Which lines run from the one containing "Given: Like the main tweet with heart icon" to the end of the material below? Copy them exactly, pictures excluded.

----- TASK DATA

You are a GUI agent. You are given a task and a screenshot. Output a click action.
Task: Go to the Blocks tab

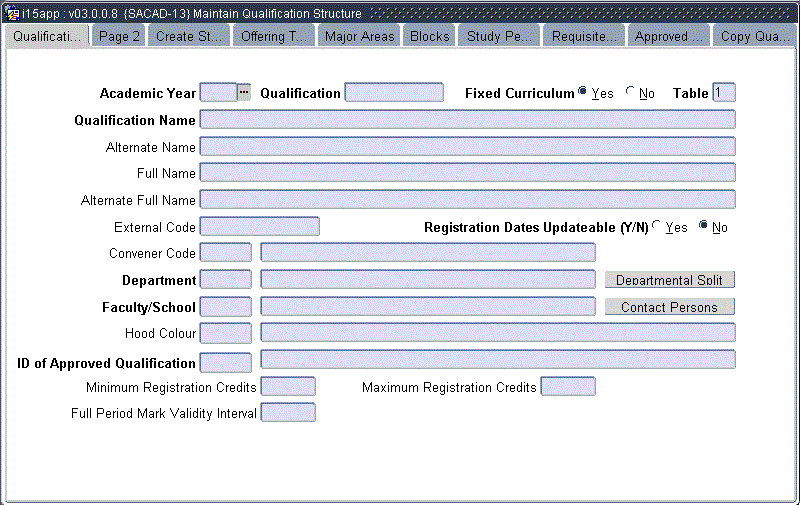(x=430, y=36)
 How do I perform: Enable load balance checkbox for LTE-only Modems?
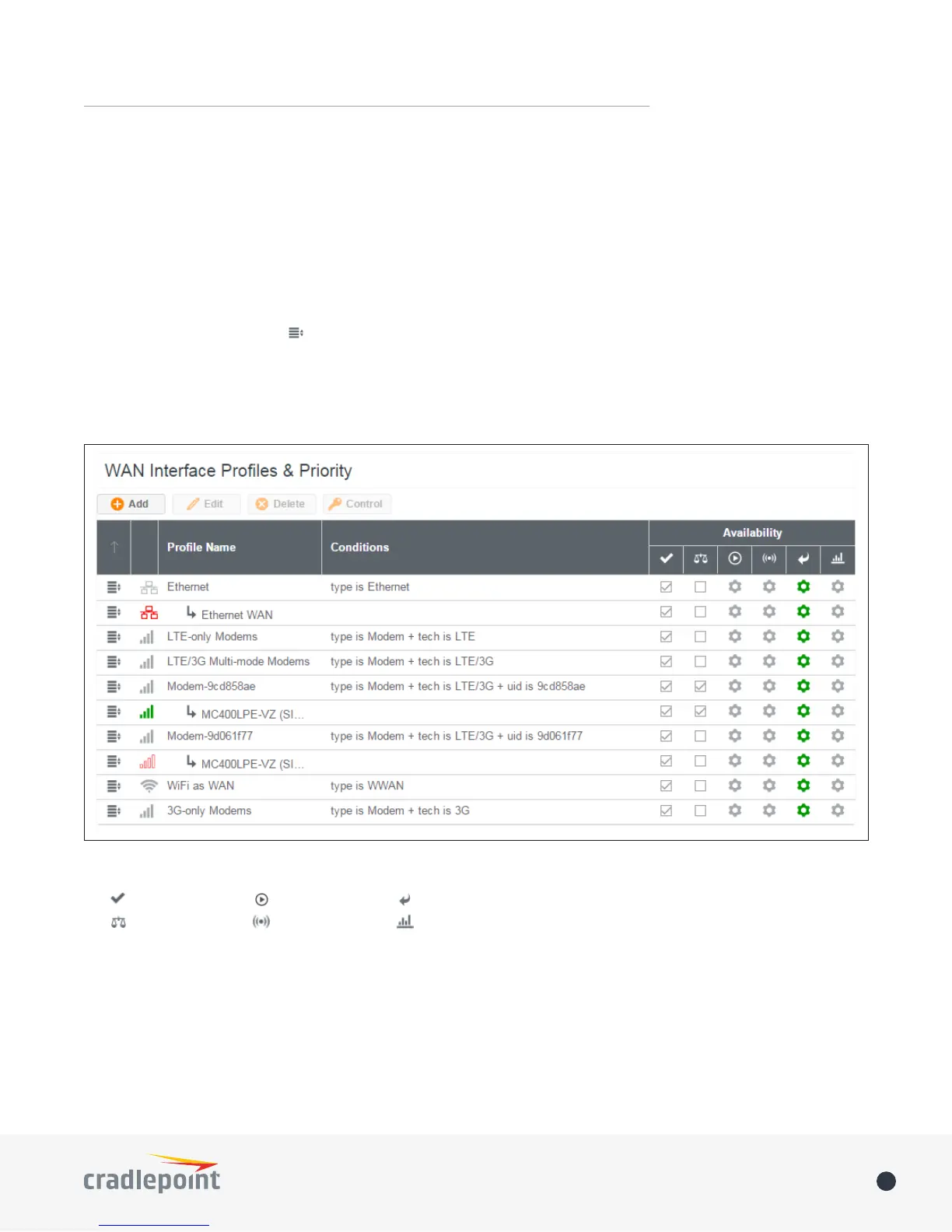tap(701, 637)
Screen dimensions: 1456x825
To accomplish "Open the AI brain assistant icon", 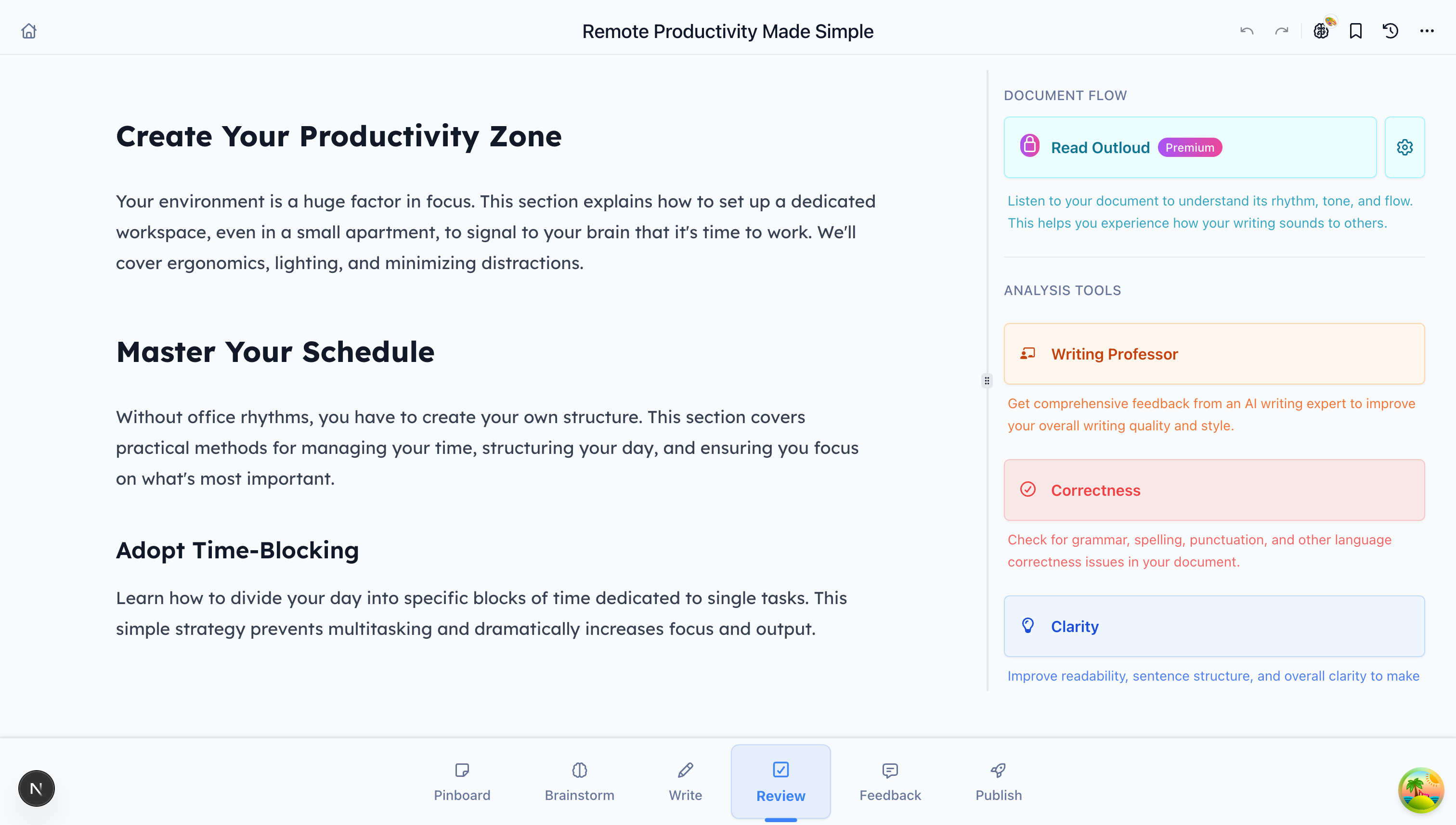I will (1321, 31).
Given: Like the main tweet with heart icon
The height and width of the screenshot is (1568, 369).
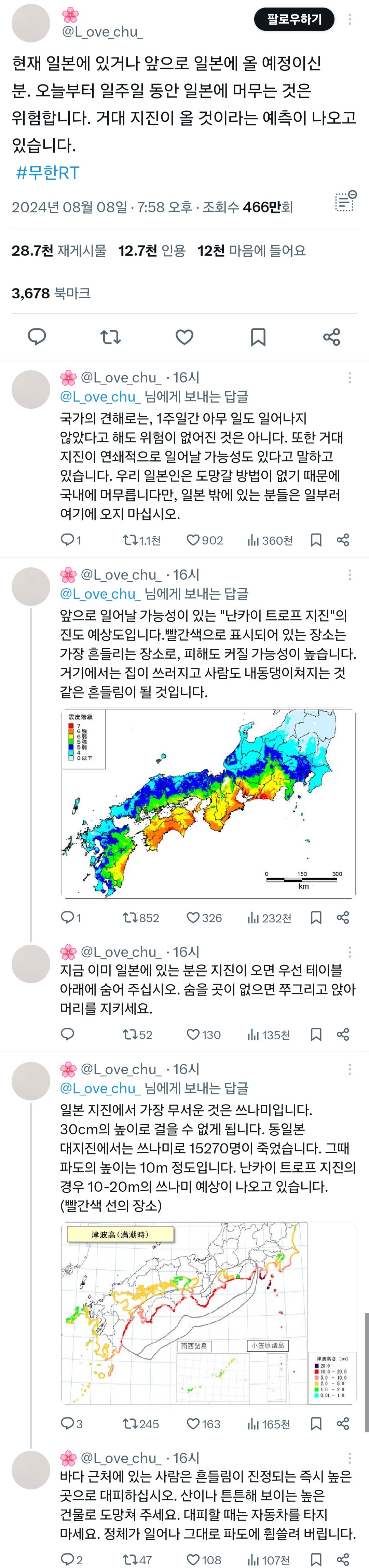Looking at the screenshot, I should point(184,337).
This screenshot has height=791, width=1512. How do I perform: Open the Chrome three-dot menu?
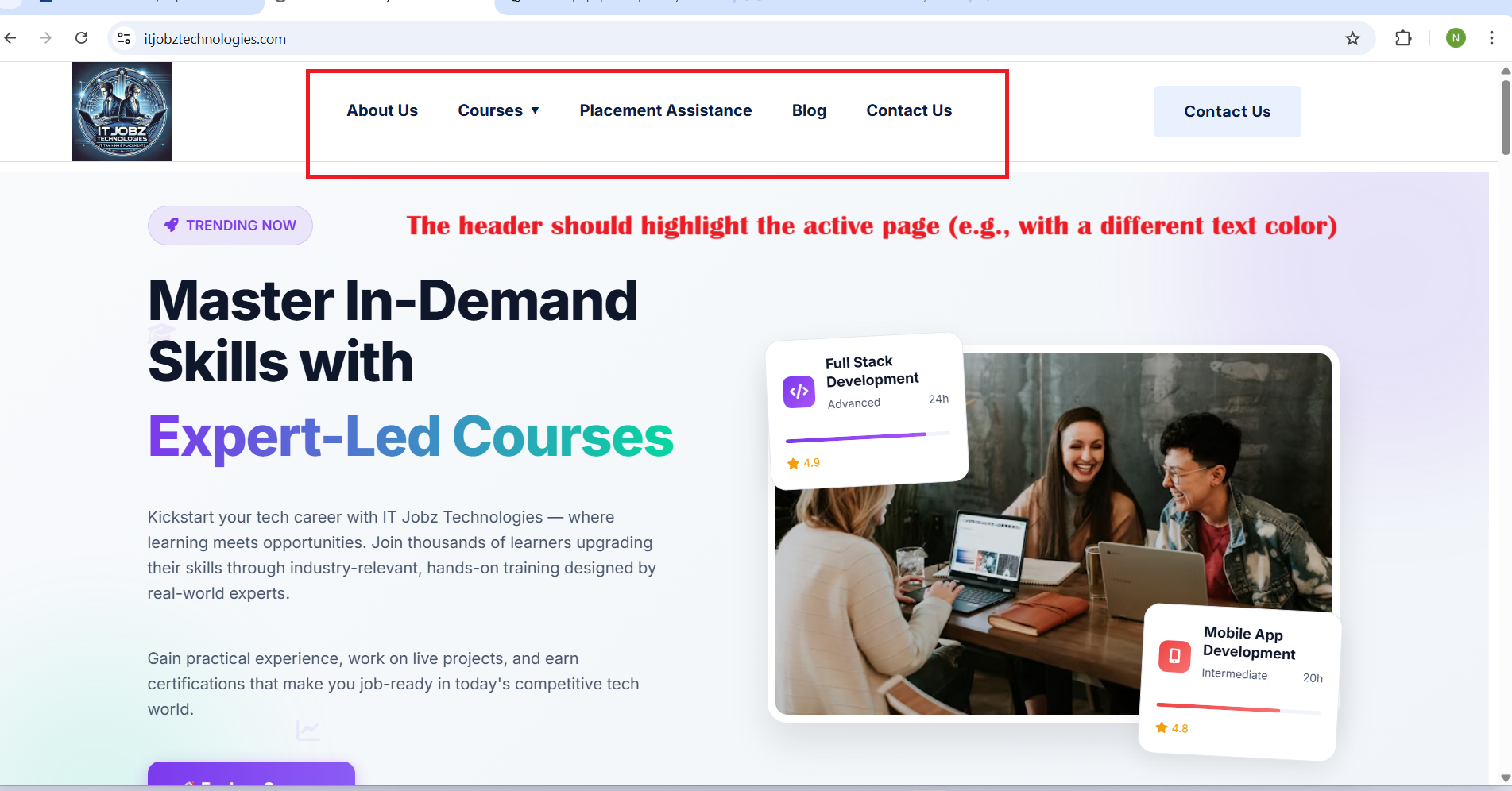(1491, 38)
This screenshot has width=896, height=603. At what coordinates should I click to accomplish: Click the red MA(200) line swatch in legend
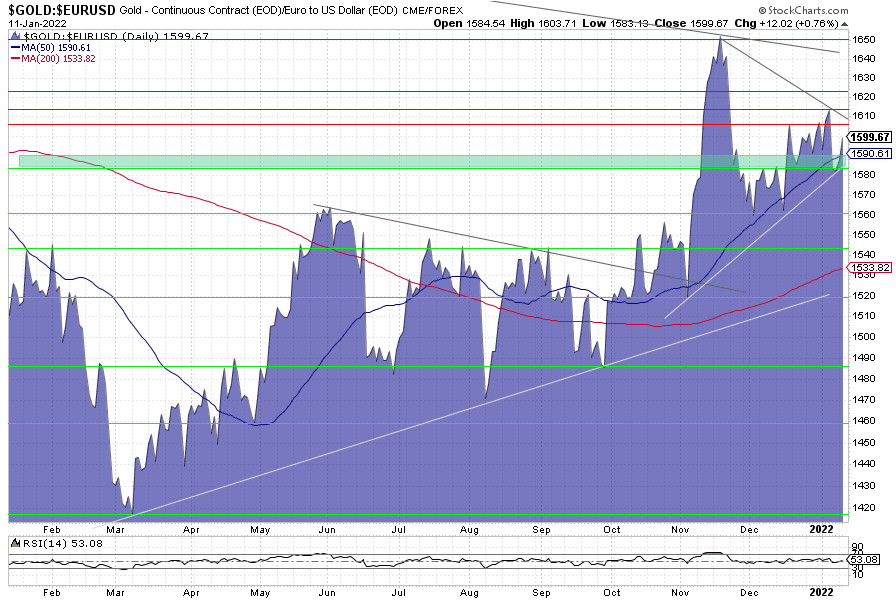(16, 58)
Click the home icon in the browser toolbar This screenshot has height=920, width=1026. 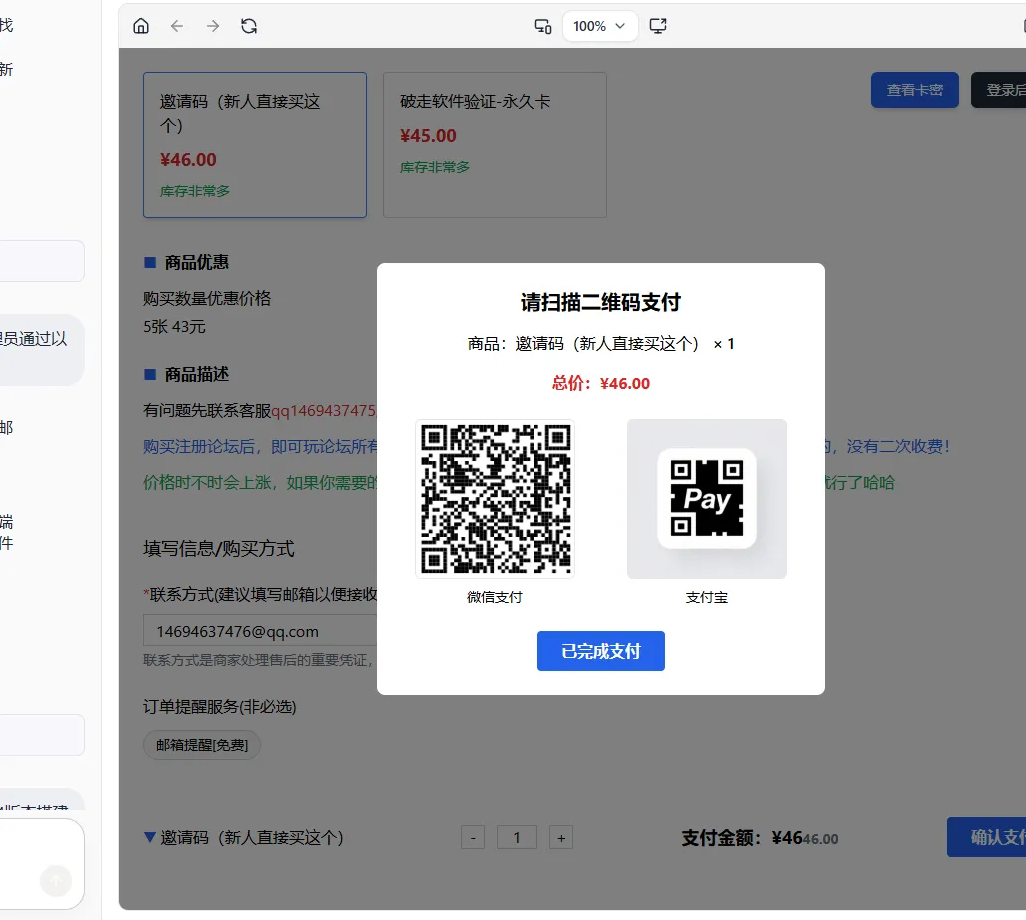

----------

**RESULT BELOW:**
Given: Like the main tweet with heart icon
The height and width of the screenshot is (1568, 369).
Looking at the screenshot, I should point(184,337).
This screenshot has height=791, width=1512. How do I perform: Open the Chrome three-dot menu?
(1491, 38)
This screenshot has width=896, height=603. At what coordinates should I click to accomplish: Click the red MA(200) line swatch in legend
(16, 58)
Click the home icon in the browser toolbar This screenshot has height=920, width=1026. 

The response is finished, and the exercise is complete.